To use a specific model, specify the MODEL_ID as below. The names of supported models can be found in the LiteLLM documentation.
WAGTAIL_VECTOR_INDEX = {
"CHAT_BACKENDS": {
"default": {
"CLASS": "wagtail_vector_index.ai_utils.backends.litellm.LiteLLMChatBackend",
"CONFIG": {
"MODEL_ID": "gpt-4o",
},
},
},
}
The behaviour of the chat backend can be customised by passing input parameters to LiteLLM. To provide a certain input parameter by default, specify DEFAULT_PARAMETERS in the backend config.
For example; to customise the temperature of all responses:
WAGTAIL_VECTOR_INDEX = {
"CHAT_BACKENDS": {
"default": {
"CLASS": "wagtail_vector_index.ai_utils.backends.litellm.LiteLLMChatBackend",
"CONFIG": {
"MODEL_ID": "gpt-4o",
"DEFAULT_PARAMETERS": {"temperature": 0.8},
},
},
},
}
Embedding Backend
The LiteLLM embedding backend is enabled by default using OpenAI's ada-002 embedding model. Adding an OPENAI_API_KEY to your environment is enough to get started using this backend, however the behaviour of this backend can be customised in your Django settings.

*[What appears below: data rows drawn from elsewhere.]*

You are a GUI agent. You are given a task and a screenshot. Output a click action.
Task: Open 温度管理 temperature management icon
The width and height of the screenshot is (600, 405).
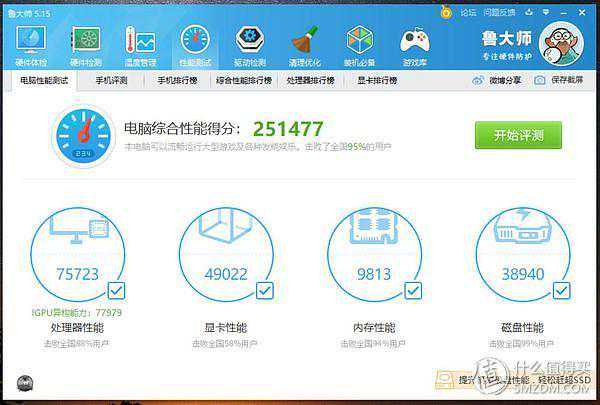click(140, 45)
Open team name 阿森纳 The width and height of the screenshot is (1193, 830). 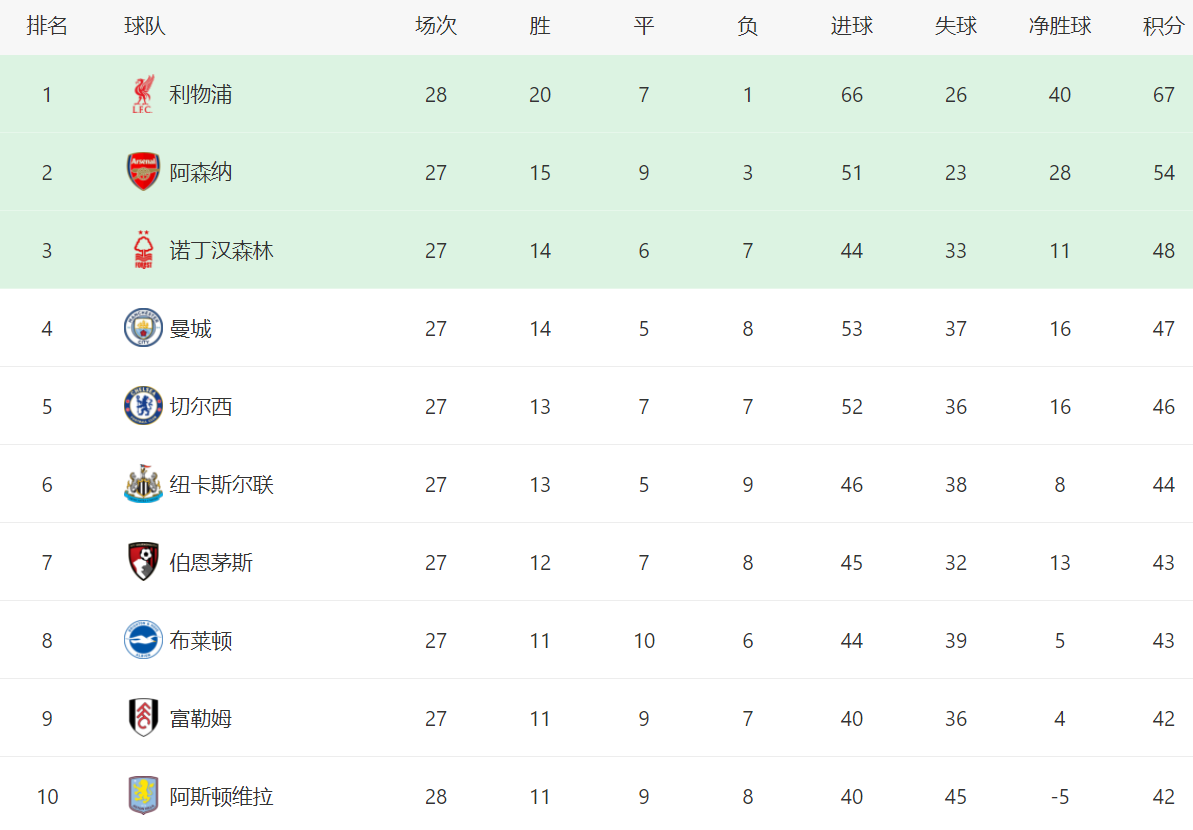pos(201,173)
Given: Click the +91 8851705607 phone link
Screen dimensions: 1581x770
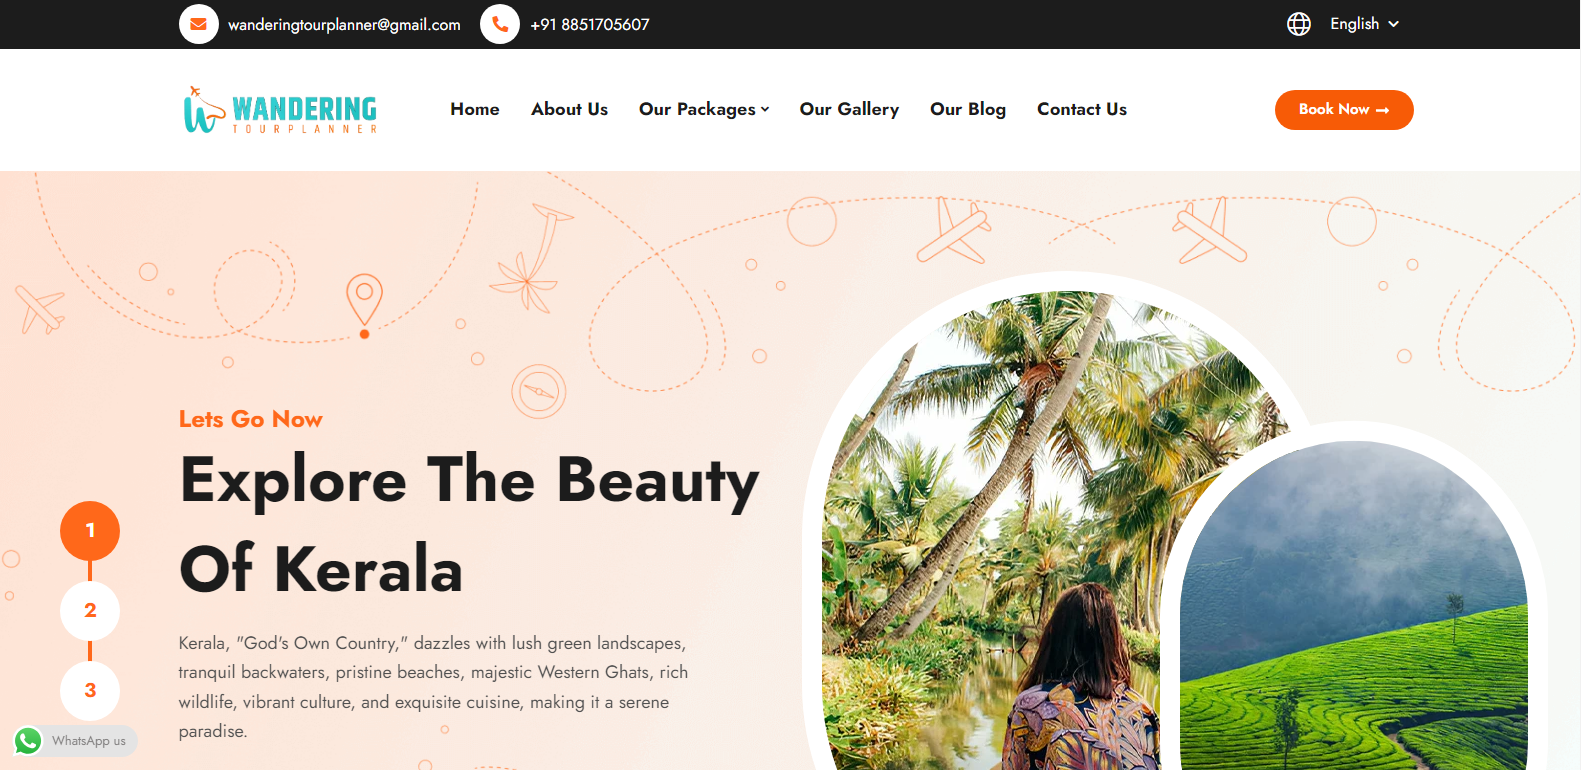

To a specific model, specify the MODEL_ID as below. The names of supported models can be found in the LiteLLM documentation.
WAGTAIL_VECTOR_INDEX = {
"EMBEDDING_BACKENDS": {
"default": {
"CLASS": "wagtail_vector_index.ai_utils.backends.litellm.LiteLLMEmbeddingBackend",
"CONFIG": {
"MODEL_ID": "vertex_ai/textembedding-gecko",
},
},
},
}
Using local models
To use local models with the LiteLLM backend, we recommend using the Ollama provider.